> _Provided information_

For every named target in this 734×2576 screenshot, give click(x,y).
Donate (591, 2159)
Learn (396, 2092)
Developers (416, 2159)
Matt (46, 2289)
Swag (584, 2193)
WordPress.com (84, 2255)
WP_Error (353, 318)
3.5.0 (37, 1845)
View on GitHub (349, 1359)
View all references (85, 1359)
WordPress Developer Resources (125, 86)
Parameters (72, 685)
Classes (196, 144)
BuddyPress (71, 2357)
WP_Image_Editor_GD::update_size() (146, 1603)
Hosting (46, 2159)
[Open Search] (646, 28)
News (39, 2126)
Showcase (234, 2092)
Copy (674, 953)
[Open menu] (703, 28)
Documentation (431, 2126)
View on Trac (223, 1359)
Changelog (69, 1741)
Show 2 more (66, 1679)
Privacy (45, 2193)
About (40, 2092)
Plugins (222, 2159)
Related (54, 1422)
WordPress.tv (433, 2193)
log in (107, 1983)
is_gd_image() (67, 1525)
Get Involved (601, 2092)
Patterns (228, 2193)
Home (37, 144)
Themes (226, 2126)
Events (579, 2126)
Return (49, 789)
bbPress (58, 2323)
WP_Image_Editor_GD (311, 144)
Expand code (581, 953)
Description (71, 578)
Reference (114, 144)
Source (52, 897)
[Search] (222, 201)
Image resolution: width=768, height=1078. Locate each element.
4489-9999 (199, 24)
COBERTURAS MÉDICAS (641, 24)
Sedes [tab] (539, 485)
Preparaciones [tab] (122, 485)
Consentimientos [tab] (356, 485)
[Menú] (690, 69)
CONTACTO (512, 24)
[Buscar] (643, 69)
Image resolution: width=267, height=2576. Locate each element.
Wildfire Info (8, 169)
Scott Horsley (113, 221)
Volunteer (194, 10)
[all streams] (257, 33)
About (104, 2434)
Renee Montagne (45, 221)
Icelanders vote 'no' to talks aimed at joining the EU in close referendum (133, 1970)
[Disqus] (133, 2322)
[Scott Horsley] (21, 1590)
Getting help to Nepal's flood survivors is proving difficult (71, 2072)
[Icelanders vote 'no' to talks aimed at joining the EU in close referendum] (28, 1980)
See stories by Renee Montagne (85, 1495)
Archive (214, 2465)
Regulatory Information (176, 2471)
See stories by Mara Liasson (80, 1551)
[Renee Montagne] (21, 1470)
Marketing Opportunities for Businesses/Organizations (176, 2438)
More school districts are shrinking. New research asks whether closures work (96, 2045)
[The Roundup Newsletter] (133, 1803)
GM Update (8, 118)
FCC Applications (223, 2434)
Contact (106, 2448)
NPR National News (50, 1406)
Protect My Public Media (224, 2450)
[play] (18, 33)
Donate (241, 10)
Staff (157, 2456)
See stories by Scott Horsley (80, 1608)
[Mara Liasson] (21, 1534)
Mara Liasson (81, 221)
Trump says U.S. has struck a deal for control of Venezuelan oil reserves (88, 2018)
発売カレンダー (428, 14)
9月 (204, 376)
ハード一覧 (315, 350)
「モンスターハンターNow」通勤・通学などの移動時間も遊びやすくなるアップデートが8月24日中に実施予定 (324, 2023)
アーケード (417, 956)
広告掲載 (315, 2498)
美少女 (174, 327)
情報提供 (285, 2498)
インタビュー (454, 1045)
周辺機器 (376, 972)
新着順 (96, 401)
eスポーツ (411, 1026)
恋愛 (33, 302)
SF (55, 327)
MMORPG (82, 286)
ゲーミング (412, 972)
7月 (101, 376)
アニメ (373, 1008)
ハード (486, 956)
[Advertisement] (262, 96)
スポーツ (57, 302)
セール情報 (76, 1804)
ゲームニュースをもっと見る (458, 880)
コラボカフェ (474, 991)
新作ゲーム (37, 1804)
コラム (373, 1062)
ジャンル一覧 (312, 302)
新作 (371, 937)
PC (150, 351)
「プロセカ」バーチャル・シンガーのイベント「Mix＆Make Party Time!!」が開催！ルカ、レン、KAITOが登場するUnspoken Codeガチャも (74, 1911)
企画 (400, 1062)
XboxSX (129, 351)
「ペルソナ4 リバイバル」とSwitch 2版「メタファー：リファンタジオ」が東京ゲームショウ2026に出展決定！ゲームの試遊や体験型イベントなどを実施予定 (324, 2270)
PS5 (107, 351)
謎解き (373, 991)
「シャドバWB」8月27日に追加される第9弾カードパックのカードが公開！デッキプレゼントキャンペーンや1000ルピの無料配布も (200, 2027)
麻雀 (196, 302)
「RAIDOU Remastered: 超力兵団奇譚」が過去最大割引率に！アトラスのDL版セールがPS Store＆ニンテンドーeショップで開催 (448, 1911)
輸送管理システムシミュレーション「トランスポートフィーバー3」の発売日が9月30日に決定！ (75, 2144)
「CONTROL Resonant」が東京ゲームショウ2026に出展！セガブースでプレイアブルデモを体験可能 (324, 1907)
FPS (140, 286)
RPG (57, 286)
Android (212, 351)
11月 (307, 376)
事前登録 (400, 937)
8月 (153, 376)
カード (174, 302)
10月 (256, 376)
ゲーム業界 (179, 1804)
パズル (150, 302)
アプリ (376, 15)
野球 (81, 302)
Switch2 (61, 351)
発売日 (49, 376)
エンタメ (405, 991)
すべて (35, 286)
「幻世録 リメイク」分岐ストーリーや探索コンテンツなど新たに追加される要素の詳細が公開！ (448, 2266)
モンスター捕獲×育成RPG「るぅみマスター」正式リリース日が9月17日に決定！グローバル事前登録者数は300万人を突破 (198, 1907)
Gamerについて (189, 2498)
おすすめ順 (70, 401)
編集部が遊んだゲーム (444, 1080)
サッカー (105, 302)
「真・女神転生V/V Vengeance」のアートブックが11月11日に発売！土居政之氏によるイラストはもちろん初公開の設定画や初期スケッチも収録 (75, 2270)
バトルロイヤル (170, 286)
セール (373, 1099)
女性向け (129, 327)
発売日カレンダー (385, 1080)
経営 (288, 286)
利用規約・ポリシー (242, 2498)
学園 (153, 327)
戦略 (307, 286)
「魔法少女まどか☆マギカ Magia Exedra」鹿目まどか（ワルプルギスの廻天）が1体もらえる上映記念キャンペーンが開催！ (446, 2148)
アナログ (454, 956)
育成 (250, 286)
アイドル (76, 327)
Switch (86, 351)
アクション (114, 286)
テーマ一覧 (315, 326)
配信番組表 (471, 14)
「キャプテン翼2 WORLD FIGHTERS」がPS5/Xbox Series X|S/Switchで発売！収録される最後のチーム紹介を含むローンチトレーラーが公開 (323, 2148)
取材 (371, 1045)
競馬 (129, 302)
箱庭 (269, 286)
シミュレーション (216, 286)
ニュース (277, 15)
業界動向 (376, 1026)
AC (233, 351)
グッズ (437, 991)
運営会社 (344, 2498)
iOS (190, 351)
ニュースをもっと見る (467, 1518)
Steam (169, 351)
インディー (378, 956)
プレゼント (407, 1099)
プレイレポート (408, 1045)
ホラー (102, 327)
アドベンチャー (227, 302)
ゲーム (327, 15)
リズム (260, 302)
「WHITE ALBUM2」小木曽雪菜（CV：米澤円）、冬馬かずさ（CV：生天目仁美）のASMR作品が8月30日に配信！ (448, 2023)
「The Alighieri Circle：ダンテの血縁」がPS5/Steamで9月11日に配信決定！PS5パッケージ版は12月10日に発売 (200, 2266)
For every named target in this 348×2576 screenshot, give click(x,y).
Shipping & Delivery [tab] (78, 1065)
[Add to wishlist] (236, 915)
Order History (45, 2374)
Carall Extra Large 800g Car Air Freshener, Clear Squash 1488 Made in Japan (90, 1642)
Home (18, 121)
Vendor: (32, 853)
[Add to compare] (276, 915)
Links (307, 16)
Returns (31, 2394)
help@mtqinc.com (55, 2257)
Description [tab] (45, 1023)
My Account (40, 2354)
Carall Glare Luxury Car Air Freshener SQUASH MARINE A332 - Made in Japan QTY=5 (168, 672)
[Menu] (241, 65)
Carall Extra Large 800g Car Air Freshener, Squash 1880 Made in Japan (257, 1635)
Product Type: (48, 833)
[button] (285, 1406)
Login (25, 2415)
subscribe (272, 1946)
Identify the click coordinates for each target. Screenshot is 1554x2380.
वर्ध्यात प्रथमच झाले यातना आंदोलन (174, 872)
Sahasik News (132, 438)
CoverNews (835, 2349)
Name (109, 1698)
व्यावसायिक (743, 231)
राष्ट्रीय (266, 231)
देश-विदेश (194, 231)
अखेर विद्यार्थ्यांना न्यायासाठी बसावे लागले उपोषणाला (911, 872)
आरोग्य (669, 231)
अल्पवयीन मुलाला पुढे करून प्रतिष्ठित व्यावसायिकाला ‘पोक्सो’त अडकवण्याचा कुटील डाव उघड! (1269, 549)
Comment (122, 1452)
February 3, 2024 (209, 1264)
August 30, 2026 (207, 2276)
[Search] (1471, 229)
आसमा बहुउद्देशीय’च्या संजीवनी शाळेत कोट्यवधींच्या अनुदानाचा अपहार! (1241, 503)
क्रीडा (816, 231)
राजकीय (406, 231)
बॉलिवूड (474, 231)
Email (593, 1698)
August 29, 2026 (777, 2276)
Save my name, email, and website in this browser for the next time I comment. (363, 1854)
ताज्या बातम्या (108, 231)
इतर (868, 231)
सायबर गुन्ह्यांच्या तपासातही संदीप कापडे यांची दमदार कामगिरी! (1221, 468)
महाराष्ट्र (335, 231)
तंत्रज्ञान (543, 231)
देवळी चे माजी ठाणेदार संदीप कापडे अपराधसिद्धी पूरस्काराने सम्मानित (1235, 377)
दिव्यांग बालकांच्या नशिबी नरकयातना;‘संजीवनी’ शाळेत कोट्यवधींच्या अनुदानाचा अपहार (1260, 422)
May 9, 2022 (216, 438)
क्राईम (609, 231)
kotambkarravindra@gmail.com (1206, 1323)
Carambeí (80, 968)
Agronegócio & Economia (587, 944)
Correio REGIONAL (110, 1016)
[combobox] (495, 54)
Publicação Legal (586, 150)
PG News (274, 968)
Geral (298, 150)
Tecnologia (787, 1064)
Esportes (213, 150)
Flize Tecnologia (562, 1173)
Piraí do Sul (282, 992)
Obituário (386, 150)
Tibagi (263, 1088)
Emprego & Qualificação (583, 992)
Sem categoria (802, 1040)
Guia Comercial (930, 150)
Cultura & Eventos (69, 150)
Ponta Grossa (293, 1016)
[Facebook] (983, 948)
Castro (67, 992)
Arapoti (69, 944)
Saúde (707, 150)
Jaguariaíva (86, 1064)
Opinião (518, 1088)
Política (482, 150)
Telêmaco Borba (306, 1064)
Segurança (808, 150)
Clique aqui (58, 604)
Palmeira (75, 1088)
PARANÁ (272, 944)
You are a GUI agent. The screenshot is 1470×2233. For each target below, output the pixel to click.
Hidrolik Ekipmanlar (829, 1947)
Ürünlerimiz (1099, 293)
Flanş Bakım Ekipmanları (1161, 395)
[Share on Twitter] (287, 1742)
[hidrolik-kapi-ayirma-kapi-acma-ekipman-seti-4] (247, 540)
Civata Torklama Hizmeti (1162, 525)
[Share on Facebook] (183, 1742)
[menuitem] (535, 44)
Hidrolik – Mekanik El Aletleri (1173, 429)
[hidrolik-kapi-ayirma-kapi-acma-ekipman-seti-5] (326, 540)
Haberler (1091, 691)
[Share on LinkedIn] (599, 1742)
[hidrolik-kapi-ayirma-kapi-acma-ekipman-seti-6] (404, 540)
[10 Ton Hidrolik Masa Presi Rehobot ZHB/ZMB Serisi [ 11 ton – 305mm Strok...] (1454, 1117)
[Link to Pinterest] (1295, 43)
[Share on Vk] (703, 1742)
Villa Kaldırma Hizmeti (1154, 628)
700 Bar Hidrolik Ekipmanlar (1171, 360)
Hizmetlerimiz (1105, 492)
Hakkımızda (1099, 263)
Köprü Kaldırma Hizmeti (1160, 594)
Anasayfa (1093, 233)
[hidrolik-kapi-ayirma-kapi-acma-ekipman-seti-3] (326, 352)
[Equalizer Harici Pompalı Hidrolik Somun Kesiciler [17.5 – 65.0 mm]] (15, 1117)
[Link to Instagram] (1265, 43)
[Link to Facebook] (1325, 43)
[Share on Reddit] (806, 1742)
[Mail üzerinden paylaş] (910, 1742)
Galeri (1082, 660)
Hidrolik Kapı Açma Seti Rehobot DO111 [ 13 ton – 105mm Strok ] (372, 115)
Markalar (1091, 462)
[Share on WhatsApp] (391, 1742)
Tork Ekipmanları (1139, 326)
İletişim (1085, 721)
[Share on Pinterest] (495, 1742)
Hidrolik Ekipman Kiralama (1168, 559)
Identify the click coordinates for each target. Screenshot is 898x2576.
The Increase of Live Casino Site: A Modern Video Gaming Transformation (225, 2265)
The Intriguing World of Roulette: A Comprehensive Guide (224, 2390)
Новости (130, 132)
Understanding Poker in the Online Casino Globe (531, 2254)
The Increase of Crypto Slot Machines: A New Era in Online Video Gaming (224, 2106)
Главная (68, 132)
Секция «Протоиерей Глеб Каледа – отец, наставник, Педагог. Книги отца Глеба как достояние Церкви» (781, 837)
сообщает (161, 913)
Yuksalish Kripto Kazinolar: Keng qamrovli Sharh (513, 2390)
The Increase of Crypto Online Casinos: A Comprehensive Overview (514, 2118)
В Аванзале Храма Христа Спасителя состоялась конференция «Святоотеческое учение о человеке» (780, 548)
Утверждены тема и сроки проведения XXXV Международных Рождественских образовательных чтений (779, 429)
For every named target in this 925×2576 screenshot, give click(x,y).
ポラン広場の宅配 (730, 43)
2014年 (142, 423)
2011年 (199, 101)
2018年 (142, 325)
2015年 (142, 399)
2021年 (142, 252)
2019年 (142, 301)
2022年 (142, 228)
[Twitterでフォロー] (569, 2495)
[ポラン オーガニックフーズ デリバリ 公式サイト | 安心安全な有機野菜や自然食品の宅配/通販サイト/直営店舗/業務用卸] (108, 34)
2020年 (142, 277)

> _Exercise_
Copy each line of the listing above that includes the word "this".

> _Solution_
For every named target in this 734×2576 screenshot, give click(x,y).
For every named target in this 348×2576 screenshot, give click(x,y).
Save my name, email, and website in this browser for the next time I comment. (363, 1854)
For every named target in this 925×2576 screenshot, give click(x,y).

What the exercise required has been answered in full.